Rohan takes out an easel filled with large complicated charts. The audience members begin to have a glazed-over look. He moves quickly, and the many numbers rapidly blend into one another. Every so often, there's something recognizable that I try to hold on to, such as “bond debt,” “impact fee,” and “amenities fees.” But mostly it's a slew of puzzling terms like “adjusted taxable revenue” and “ad valorem.” He proceeds to explain an algebraic equation where “assessments equal total costs times the number of acres in the unit divided by the number of assessable acres in the district.” Women look to their husbands, but several of the men are already asleep. “I bet you all are ready to get out of here and go golfing, aren't you?” Rohan asks cheerfully.

To break up the monotony, somebody asks Rohan a question: “Are you elected to your position?” “Uh, no,” he responds. “I'm an employee.” Rohan then takes out a seven-foot aerial photograph of The Villages with a clear plastic overlay identifying the development's ten districts, which together are big enough to encompass two zip codes. The color-coded districts are oddly shaped, much like gerrymandered municipal wards. In the middle of the photograph, which is devoid of color-coding, there is a large empty area as big as any district. It corresponds to the white space in the middle of the
map I bought from the chamber of commerce. I ask Rohan why the area is left blank.

“Oh, that over here? Uh, that's private property.”

“Whose private property?” I ask. It's a sizable chunk of real estate in the heart of the development, and yet it's outside any of the development's districts, which means that it's not governed by any of the rules or additional fees that every other resident must adhere to.

“Uh, uh, that's the developer's property,” Rohan manages. “It's a private gated community.”

“So that's where Morse lives?” I ask.

“Uh, yes.” Rohan turns back to the flip charts. The next one is covered with so many calculations that it resembles a financial prospectus, or perhaps a classroom exercise for MBAs.

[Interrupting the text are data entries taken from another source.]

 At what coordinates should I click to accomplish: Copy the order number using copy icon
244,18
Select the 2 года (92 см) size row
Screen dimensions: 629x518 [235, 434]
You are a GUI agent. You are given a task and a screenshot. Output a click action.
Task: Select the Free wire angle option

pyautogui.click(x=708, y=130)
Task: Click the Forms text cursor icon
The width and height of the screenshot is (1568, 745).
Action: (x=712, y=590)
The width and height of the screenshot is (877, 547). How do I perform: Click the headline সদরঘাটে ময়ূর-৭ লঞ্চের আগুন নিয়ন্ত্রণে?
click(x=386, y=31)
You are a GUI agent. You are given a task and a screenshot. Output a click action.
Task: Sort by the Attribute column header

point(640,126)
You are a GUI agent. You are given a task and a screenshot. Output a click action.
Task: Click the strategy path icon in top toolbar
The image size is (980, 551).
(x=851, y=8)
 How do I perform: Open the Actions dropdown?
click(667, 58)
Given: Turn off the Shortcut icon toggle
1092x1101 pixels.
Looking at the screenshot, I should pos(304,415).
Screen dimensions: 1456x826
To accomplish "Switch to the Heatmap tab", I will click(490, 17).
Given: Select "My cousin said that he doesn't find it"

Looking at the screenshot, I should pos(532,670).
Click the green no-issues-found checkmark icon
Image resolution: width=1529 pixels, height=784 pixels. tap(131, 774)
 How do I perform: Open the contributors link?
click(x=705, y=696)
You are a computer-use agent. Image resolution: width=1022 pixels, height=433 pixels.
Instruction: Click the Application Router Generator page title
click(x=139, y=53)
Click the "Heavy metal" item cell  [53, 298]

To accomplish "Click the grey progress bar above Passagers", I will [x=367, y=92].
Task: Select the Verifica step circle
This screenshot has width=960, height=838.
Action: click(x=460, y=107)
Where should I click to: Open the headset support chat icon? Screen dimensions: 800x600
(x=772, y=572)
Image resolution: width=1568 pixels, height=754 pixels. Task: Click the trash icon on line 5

What Rohan is trying to explain is the rather unusual legal structure underlying Morse's mega-development, which grants him enormous powers. It's called Chapter 190, referring to the Florida statute's numerical designation. The legislation is nearly three decades old, and its origins date back even farther, about half a century ago, when Walt Disney brought his vision for a Magic Kingdom to sleepy Orange County, Florida. After a cross-country search for the right location—one that would give him maximum flexibility but still be near an interstate highway and a population center—Disney found himself circling in a small plane over a swampy, alligator-infested wasteland several miles outside Orlando, a small city that served as a hub for Florida's citrus industry. To ensure that he could buy the land dirt cheap, Disney kept his intentions secret for two years as he acquired more than 25,000 acres.